— START READING TEXT —

XML Query Use Cases with xml.pl

From This Prolog Life
Revision as of 19:01, 5 January 2017 by John (talk | contribs) (Remove broken syntax highlighting)
Jump to navigation Jump to search

The following is a complete example to illustrate how the xml.pl module can be used. It exercises both the input and output parsing modes of xml_parse/[2,3], and illustrates the use of xml_subterm/2 to access the nodes of a “document value model”. It's written for Quintus Prolog, but should port to other Prologs easily.

test( +QueryId )

The test/1 predicate is the entry-point of the program and executes a Prolog implementation of a Query from Use Case “XMP”: Experiences and Exemplars, in the W3C's XML Query Use Cases, which “contains several example queries that illustrate requirements gathered from the database and document communities”.

QueryId is one of q1...q12 selecting which of the 12 use cases is executed.

The XML output is written to the file [QueryId].xml in the current directory. xml_pp/1 is used to display the resulting “document value model” data-structures on the user output (stdout) stream.

test( Query ) :-
    xml_query( Query, ResultElement ),
    % Parse output XML into the Output chars
    xml_parse( Output, xml([], [ResultElement]) ),
    absolute_file_name( Query, [extensions(xml)], OutputFile ),
    % Write OutputFile from the Output list of chars
    tell( OutputFile ),
    put_chars( Output ),
    told,
    % Pretty print OutputXML
    write( 'Output XML' ), nl,
    xml_pp( xml([], [ResultElement]) ).

xml_query( +QueryNo, ?OutputXML )

when OutputXML is an XML Document Value Model produced by running an example, identified by QueryNo, taken from the XML Query “XMP” use case.

— END READING TEXT —
— START SUPPLIED INFORMATION —

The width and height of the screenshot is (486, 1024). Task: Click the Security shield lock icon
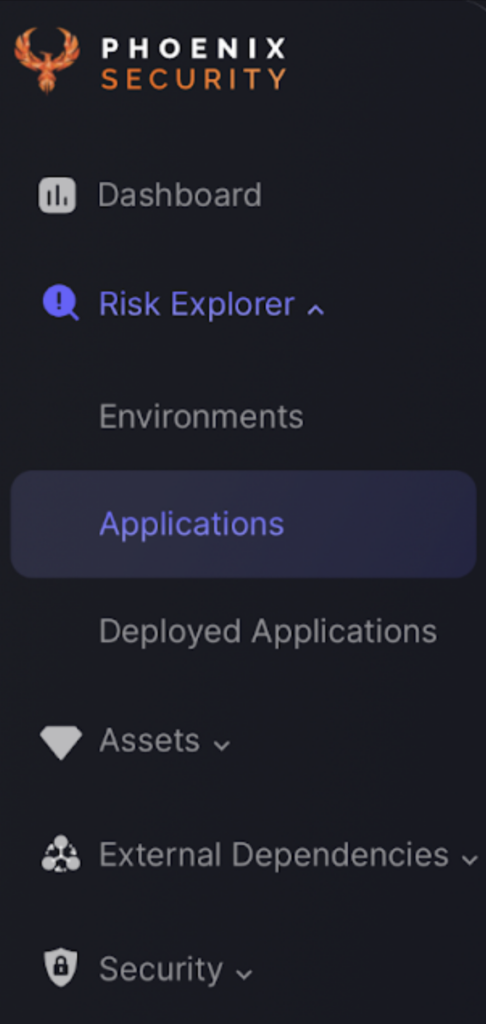pyautogui.click(x=60, y=968)
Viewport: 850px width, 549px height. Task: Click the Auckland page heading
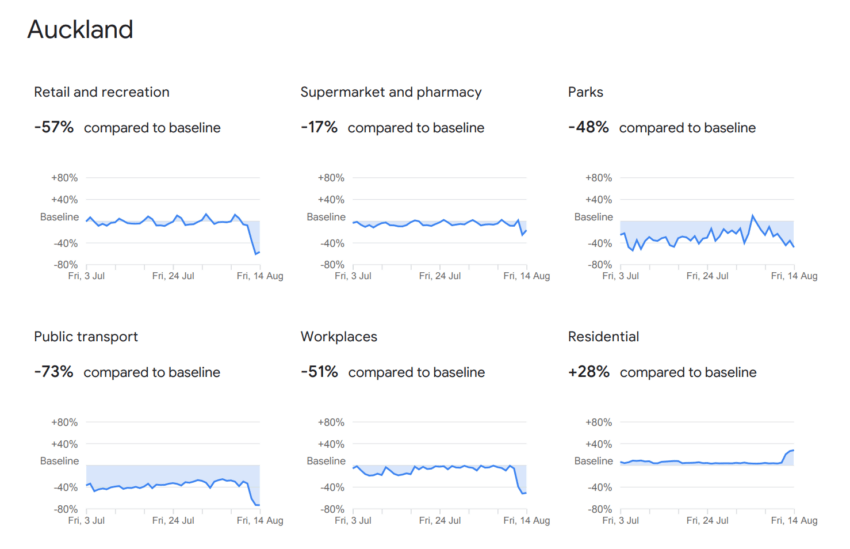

— END SUPPLIED INFORMATION —

According to the xml.pl page, which Prolog was the example program written for? You can answer without the lines.

Quintus Prolog